The parts described above are what you must get working for Part 3

Part 4: Once this basic functionality is in place, then move on to the more complicated aspects of code generation.

What to Hand in

  1. Submit the following using cs75handin:
    A tar file containing:
    1. All the source header files and makefile I need to build and run your compiler.
    2. A README file with:
      1. Your name and your partner's name
      2. The number of late days you have used on this assignment
      3. The total number of late days you have used so far
    3. A sample of your parser's output on a good (and short) test C-- program that you devised. Annotate the output listing the parts (statement(s) of the C-- program) that are being parsed at different points in the output. Look at my unix help pages about using script to capture terminal I/O to a file.
    4. A copy of the test C-- program for which you submitted sample output.

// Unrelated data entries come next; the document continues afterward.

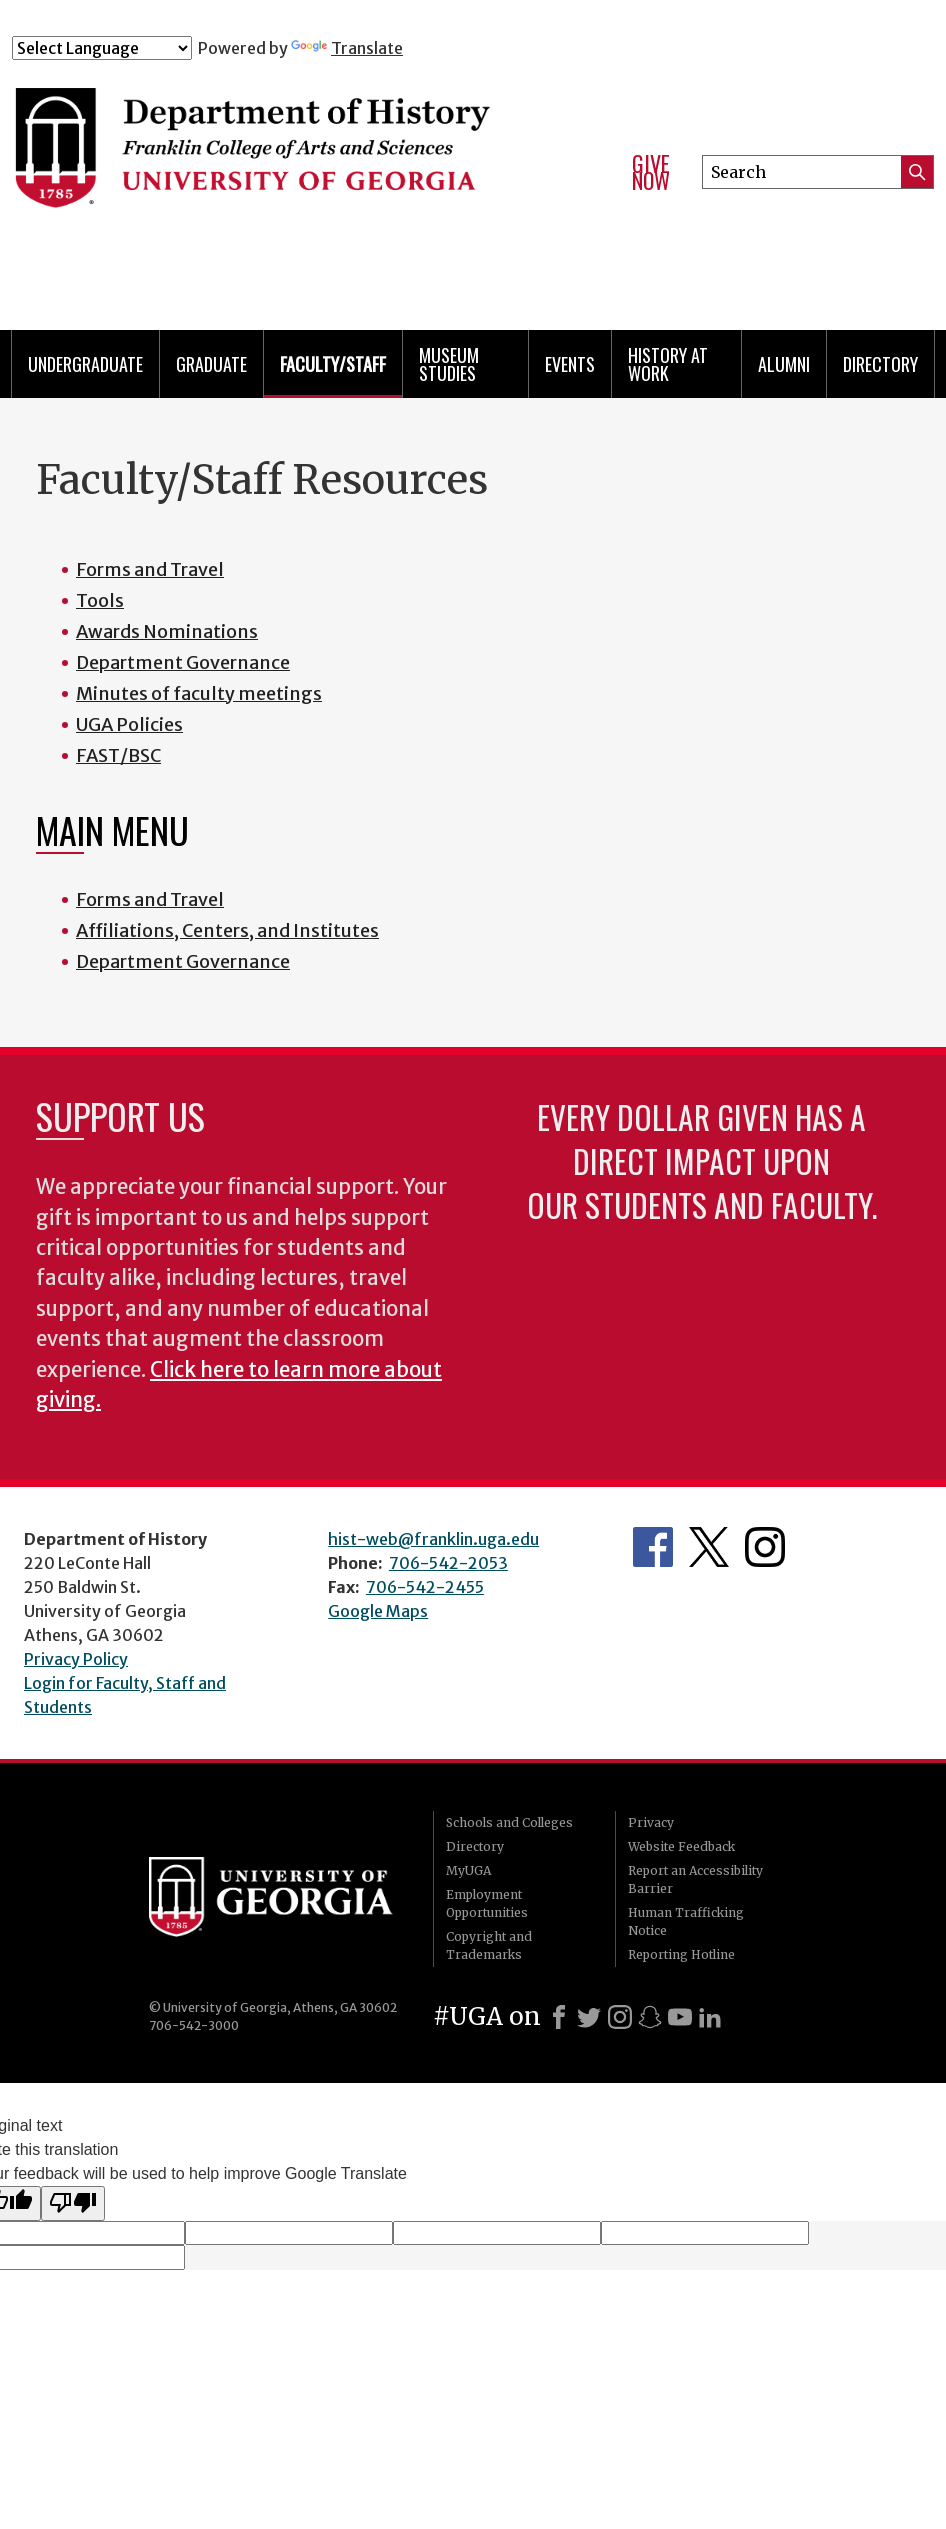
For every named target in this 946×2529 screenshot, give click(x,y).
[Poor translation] (73, 2203)
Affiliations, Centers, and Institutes (227, 930)
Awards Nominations (167, 631)
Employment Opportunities (487, 1903)
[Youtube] (680, 2017)
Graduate (211, 364)
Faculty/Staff (333, 364)
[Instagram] (620, 2017)
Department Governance (183, 662)
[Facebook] (559, 2017)
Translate (347, 48)
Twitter (709, 1547)
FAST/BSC (118, 755)
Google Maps (378, 1611)
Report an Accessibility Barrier (695, 1879)
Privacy (651, 1822)
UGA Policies (129, 724)
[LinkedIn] (710, 2017)
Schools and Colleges (509, 1822)
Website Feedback (681, 1846)
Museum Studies (449, 364)
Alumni (784, 364)
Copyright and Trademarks (489, 1945)
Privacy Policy (76, 1659)
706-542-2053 (448, 1563)
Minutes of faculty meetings (199, 693)
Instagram (765, 1547)
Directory (880, 364)
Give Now (651, 172)
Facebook (653, 1547)
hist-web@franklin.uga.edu (433, 1539)
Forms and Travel (150, 569)
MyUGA (468, 1870)
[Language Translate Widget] (102, 48)
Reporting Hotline (681, 1954)
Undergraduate (85, 364)
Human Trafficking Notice (686, 1921)
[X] (589, 2017)
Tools (100, 600)
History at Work (668, 364)
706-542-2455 (425, 1587)
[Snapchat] (650, 2017)
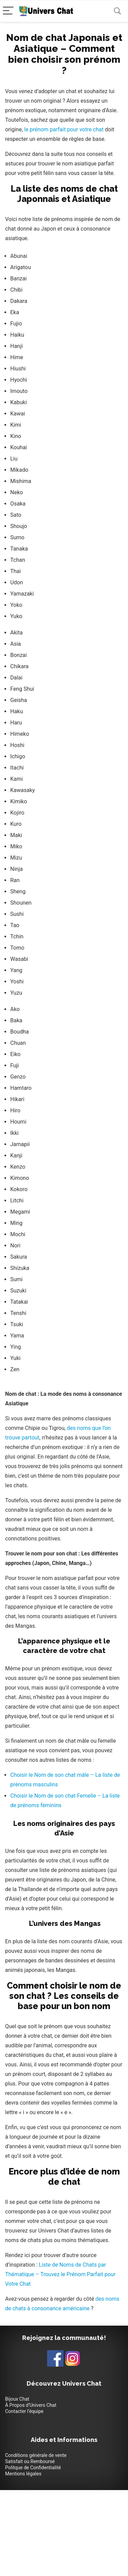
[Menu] (8, 11)
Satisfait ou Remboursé (30, 2461)
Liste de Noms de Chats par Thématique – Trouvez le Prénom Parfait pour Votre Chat (60, 2274)
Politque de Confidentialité (33, 2467)
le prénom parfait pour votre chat (64, 129)
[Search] (117, 11)
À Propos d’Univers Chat (30, 2405)
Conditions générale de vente (36, 2455)
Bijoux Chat (17, 2399)
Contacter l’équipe (24, 2411)
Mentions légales (23, 2473)
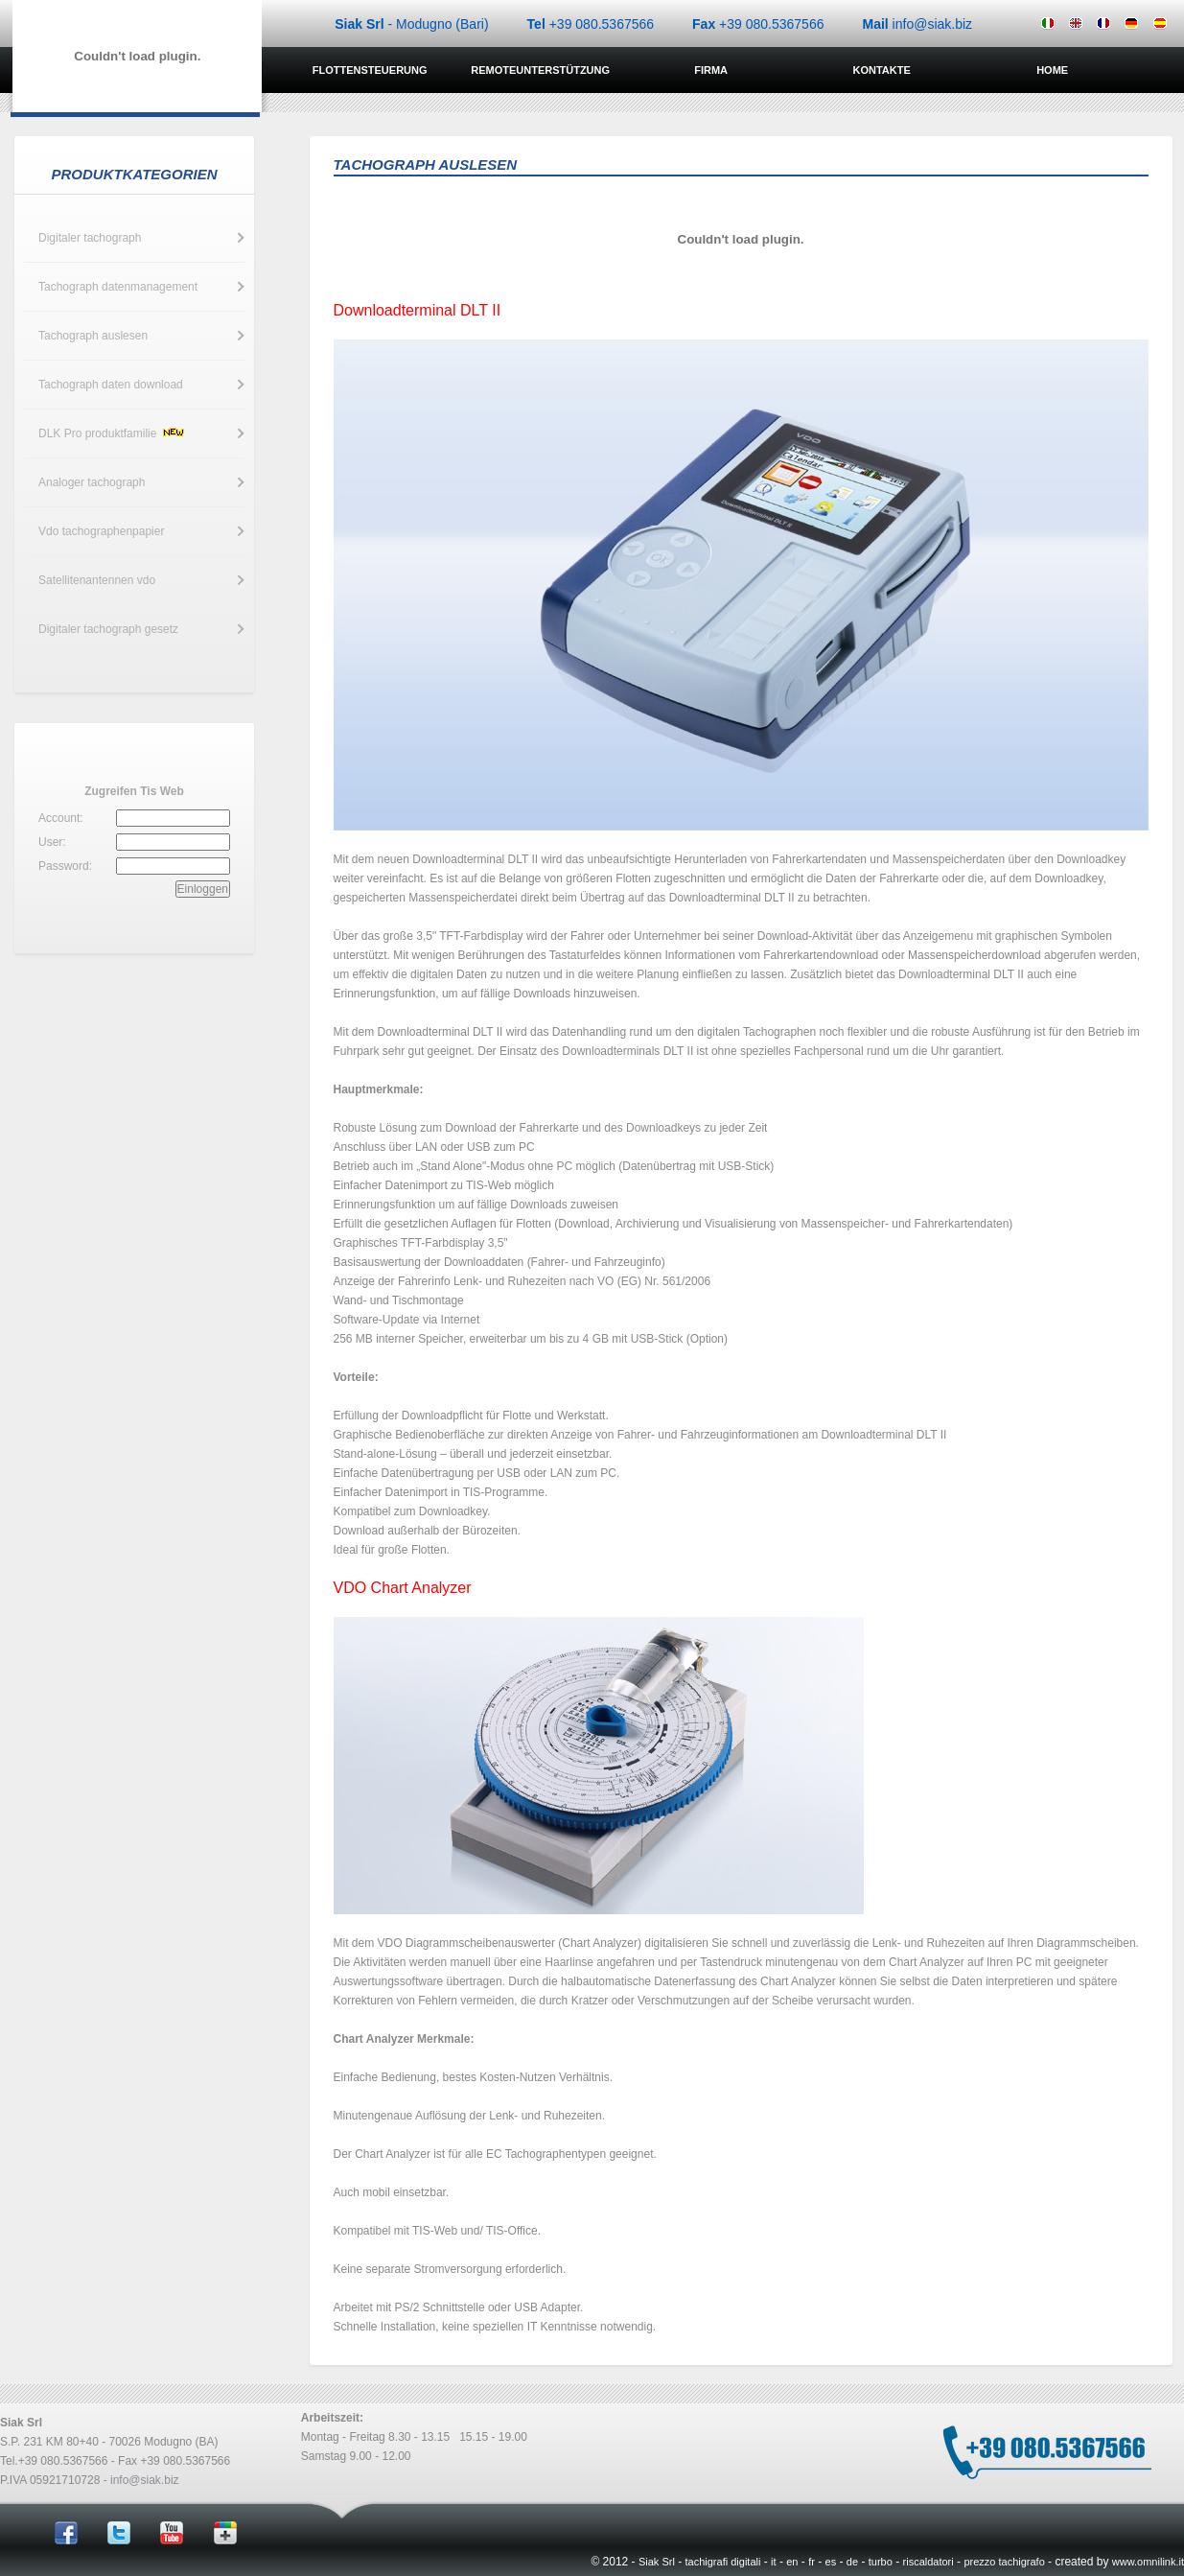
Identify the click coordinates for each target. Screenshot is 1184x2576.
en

  2. In addition you should submit a project report (may be submitted on-line as part of your tar file or as a hardcopy in class). If you submit it on-line it must be in either postscript, pdf, or ascii (with line length of < 80 chars) format.

    In 1 to 2 pages give an overview of the design of your compiler based on the approach to compiler construction we've adopted in this course. You should describe any special features of your compiler. If there are any aspects that have not been fully implemented or are buggy, you should discuss them here. And, include a copy of your LL(1) grammar.

  3. After submitting your solution, you and your partner will sign up for a 20 minute demo where you will run your compiler for me and show me all the cool things it can do. In preparing for your demo think about coming up with some good test programs that you can use to demonstrate your compiler's features. This is a good time to show off places where you are generating efficient code for C-- constructs, and to show off any extra credit features you implemented.